05Meal choices and recommendations
A good Fuel plan gets easier to follow when your meals repeat enough to make the week measurable.
Saved foods, searched foods, and logged meals reduce decision work because they make common patterns easy to repeat. The Food Library powers direct food suggestions and common-food lookup. The Meal Catalog powers recipe-style and next-meal recommendations.
Next-meal coaching is not trying to invent a new plan from scratch. It looks at what remains today, your diet constraints, macro pressure, micronutrient gaps, and recent recommendation history, then ranks meals that fit the day better than random browsing.
06Micronutrients and limits
Micronutrient targets do not change the calorie math, but they do change how Fuel evaluates the quality of the plan you are executing.
Health Grade and coaching look beyond calories and macros because a day can be calorie-accurate and still thin on fiber, potassium, magnesium, iron, calcium, or other nutrients that affect hunger, performance, and recovery. Limits matter too. Sodium, saturated fat, added sugar, alcohol, and similar pressures can explain why a day scores worse than the macro totals alone would suggest.
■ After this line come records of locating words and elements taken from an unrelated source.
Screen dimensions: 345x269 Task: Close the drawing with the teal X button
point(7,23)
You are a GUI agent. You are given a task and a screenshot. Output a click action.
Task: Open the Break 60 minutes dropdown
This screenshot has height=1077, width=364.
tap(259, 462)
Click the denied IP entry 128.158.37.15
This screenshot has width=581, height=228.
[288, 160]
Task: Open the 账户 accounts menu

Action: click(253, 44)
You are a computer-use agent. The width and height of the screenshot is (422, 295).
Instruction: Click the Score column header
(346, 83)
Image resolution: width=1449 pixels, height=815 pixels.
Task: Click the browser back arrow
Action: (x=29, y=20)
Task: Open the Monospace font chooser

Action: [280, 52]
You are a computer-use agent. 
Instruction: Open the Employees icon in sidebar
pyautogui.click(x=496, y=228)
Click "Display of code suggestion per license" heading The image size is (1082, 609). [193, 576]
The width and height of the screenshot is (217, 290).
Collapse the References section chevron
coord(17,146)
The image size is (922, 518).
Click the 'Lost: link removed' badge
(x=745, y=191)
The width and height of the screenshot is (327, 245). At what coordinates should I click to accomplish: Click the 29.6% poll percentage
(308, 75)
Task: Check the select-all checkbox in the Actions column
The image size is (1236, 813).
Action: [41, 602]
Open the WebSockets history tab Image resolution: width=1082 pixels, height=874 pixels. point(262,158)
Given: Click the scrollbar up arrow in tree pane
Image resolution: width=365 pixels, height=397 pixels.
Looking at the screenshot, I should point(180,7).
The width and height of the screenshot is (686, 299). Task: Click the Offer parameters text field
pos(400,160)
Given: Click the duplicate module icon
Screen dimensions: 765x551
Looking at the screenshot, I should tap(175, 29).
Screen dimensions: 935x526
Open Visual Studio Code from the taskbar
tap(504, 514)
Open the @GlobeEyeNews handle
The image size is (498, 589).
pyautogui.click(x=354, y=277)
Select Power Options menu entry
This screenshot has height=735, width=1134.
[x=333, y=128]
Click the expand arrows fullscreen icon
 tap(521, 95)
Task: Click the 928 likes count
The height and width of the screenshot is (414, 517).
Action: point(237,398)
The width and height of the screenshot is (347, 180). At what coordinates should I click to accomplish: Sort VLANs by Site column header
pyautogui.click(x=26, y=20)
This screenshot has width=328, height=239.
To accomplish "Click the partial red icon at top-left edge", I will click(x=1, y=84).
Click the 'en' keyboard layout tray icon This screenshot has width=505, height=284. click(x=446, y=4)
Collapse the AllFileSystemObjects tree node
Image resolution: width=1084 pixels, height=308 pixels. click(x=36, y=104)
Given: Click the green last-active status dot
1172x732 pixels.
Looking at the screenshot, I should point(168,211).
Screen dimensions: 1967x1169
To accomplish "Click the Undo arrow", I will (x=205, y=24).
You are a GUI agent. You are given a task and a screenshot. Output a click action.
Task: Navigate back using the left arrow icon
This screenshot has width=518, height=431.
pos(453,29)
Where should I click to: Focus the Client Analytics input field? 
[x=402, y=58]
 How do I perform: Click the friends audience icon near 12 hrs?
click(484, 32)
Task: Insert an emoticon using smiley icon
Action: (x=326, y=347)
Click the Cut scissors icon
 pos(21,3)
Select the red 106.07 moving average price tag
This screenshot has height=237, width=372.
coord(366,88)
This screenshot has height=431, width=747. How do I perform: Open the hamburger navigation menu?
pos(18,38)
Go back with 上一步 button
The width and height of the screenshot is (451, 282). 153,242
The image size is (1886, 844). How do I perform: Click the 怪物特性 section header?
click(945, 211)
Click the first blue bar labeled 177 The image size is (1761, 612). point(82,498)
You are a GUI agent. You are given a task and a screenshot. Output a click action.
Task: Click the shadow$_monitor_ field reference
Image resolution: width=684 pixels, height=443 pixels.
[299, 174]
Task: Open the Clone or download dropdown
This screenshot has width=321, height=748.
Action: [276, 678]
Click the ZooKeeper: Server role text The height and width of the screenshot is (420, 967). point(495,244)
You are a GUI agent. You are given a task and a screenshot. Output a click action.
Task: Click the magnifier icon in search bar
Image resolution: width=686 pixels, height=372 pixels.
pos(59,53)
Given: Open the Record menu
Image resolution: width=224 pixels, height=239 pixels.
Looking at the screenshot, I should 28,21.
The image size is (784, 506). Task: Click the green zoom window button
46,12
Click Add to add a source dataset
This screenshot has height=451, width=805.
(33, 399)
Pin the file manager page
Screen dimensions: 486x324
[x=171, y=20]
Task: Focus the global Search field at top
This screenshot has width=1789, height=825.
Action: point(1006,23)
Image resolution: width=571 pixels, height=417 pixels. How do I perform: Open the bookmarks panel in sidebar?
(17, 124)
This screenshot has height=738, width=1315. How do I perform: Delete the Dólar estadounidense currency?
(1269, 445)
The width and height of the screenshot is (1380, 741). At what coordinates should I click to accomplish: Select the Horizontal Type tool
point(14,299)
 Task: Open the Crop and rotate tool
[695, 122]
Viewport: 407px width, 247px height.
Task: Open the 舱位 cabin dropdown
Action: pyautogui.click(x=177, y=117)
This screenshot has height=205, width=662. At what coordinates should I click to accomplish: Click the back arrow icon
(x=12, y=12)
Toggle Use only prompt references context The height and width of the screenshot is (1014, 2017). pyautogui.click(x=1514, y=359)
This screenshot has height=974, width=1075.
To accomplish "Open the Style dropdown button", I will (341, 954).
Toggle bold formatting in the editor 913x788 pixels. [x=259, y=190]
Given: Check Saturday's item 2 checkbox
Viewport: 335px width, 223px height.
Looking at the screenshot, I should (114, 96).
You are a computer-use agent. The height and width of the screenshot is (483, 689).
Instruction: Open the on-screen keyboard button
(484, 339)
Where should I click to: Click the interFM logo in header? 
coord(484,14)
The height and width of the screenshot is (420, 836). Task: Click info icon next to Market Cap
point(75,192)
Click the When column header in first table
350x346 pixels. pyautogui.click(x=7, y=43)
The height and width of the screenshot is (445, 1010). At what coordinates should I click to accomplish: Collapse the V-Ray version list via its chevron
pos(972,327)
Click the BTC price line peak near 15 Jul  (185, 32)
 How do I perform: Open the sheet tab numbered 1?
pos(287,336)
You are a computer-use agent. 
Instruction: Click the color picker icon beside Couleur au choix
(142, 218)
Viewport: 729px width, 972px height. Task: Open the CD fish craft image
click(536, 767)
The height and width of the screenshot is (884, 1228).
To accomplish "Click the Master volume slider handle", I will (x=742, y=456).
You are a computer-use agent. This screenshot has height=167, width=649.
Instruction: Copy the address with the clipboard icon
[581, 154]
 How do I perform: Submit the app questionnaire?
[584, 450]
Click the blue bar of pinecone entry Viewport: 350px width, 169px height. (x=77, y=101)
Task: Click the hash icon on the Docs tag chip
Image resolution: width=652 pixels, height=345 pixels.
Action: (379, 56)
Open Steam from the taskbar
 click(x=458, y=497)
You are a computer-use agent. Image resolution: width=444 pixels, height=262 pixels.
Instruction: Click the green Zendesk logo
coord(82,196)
Use Micronutrient Targets when the plan looks right on calories but your food choices still feel repetitive, low-quality, or hard to sustain.
07Feedback and plan changes
Fuel does not improve a plan by guessing harder. It needs the loop to be real: wear Apple Watch if you use Health data, log food consistently, record weigh-ins, and review the trend.
Daily Review explains how one day landed against the plan. Weekly Review is better for pattern changes because it can see repeated misses, activity mismatch, hunger signals, adherence problems, and weight trend. Plan Progress and Dynamic TDEE use weigh-ins and energy data to judge whether the target is behaving the way the plan expected.
If the target feels wrong, check the data source before changing the number. Apple Health permissions, missing active energy, partial food logs, stale body weight, Daily Goal mode, rollover, Net Carbs, and custom macro overrides can all make the same plan feel different in practice.
Change the plan when the same problem repeats for one to two weeks. Change the meal structure when the plan is mathematically fine but hard to execute today.